━━ RECORDS PROVIDED ━━

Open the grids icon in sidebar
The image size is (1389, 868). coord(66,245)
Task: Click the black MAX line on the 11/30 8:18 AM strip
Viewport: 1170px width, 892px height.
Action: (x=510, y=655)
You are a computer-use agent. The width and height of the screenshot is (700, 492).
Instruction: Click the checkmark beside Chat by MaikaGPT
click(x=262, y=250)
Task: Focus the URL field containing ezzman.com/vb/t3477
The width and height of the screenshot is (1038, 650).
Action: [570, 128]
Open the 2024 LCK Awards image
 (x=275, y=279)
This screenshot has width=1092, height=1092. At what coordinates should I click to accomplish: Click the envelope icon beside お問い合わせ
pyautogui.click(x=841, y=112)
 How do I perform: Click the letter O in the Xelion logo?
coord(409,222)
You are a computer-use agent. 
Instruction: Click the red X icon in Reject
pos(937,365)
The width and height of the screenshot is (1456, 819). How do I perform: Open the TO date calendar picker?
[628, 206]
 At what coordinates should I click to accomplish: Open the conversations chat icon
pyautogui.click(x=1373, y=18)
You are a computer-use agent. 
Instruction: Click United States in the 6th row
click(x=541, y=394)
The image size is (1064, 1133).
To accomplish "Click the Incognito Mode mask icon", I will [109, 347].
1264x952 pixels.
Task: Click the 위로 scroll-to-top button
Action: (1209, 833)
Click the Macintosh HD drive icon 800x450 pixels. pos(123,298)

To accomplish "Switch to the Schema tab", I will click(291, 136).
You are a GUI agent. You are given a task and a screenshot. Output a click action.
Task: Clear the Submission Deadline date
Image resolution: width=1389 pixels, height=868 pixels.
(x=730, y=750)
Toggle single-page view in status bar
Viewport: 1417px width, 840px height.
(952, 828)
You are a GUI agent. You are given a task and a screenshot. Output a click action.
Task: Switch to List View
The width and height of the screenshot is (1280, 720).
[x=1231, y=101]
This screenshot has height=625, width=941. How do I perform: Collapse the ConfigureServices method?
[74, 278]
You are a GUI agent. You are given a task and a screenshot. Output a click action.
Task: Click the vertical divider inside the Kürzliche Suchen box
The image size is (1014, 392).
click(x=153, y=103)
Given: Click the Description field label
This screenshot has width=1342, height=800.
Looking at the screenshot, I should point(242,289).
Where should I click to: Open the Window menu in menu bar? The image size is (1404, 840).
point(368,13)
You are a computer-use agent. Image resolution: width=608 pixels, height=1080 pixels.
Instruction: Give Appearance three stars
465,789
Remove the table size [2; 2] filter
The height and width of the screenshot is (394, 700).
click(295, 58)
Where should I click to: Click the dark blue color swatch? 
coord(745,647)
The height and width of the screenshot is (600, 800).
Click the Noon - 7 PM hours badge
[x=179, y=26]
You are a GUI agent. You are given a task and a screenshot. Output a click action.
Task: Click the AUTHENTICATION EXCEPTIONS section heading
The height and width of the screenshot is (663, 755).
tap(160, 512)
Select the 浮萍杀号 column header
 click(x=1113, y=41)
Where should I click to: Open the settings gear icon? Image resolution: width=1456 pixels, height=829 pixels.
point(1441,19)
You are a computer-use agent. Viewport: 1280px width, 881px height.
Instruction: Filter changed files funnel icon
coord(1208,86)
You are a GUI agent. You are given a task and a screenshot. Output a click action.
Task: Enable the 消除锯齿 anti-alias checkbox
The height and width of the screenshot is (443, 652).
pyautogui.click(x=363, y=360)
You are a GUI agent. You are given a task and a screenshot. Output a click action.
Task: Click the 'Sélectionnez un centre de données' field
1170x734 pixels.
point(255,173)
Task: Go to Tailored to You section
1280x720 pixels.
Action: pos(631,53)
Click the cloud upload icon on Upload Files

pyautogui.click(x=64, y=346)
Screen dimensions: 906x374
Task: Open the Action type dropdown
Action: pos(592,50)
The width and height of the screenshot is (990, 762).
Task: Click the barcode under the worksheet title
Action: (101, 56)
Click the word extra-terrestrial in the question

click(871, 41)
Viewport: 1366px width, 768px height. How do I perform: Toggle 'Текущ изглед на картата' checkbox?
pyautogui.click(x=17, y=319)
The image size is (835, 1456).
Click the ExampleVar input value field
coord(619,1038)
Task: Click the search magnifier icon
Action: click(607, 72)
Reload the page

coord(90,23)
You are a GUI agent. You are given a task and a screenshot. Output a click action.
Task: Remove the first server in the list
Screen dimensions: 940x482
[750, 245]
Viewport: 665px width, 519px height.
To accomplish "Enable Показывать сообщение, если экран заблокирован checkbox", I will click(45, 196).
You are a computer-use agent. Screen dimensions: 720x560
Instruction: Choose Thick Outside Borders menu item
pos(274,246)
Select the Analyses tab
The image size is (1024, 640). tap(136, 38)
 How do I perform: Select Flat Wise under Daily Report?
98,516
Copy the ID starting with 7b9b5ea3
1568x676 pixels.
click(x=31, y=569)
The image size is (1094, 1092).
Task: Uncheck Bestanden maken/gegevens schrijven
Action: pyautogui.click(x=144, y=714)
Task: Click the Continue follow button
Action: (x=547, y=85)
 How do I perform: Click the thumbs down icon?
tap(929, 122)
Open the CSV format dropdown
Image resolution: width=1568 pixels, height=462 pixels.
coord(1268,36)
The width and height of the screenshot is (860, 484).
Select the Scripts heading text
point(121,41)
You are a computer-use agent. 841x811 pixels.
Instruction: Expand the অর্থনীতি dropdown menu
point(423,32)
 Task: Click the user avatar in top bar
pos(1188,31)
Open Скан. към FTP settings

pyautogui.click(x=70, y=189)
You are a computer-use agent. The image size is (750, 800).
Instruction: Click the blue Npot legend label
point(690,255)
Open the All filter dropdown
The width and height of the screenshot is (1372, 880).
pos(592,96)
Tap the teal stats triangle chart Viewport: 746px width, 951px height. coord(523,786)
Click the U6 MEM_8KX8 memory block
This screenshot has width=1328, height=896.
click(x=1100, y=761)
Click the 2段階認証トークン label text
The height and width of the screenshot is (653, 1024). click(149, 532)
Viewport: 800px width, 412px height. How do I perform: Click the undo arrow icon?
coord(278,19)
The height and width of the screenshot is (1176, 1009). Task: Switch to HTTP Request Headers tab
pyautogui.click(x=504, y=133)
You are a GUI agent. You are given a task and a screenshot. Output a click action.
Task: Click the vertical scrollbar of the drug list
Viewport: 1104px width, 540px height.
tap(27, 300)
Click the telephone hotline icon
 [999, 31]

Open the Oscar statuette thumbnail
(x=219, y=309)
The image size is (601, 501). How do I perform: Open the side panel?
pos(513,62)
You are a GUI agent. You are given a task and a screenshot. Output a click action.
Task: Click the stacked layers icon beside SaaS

━━━

### WHAT THE EXERCISE ASKS
Convert the data into a JSON list of strings, one string per line, beginning with the line that contains "Open Скан. към FTP settings" and continuing through the final line of the data. Omit blank lines.

### RESPONSE TO THIS TASK
[
  "Open Скан. към FTP settings",
  "pyautogui.click(x=70, y=189)",
  "You are a computer-use agent. The image size is (750, 800).",
  "Instruction: Click the blue Npot legend label",
  "point(690,255)",
  "Open the All filter dropdown",
  "The width and height of the screenshot is (1372, 880).",
  "pos(592,96)",
  "Tap the teal stats triangle chart Viewport: 746px width, 951px height. coord(523,786)",
  "Click the U6 MEM_8KX8 memory block",
  "This screenshot has width=1328, height=896.",
  "click(x=1100, y=761)",
  "Click the 2段階認証トークン label text",
  "The height and width of the screenshot is (653, 1024). click(149, 532)",
  "Viewport: 800px width, 412px height. How do I perform: Click the undo arrow icon?",
  "coord(278,19)",
  "The height and width of the screenshot is (1176, 1009). Task: Switch to HTTP Request Headers tab",
  "pyautogui.click(x=504, y=133)",
  "You are a GUI agent. You are given a task and a screenshot. Output a click action.",
  "Task: Click the vertical scrollbar of the drug list",
  "Viewport: 1104px width, 540px height.",
  "tap(27, 300)",
  "Click the telephone hotline icon",
  " [999, 31]",
  "Open the Oscar statuette thumbnail",
  "(x=219, y=309)",
  "The image size is (601, 501). How do I perform: Open the side panel?",
  "pos(513,62)",
  "You are a GUI agent. You are given a task and a screenshot. Output a click action.",
  "Task: Click the stacked layers icon beside SaaS"
]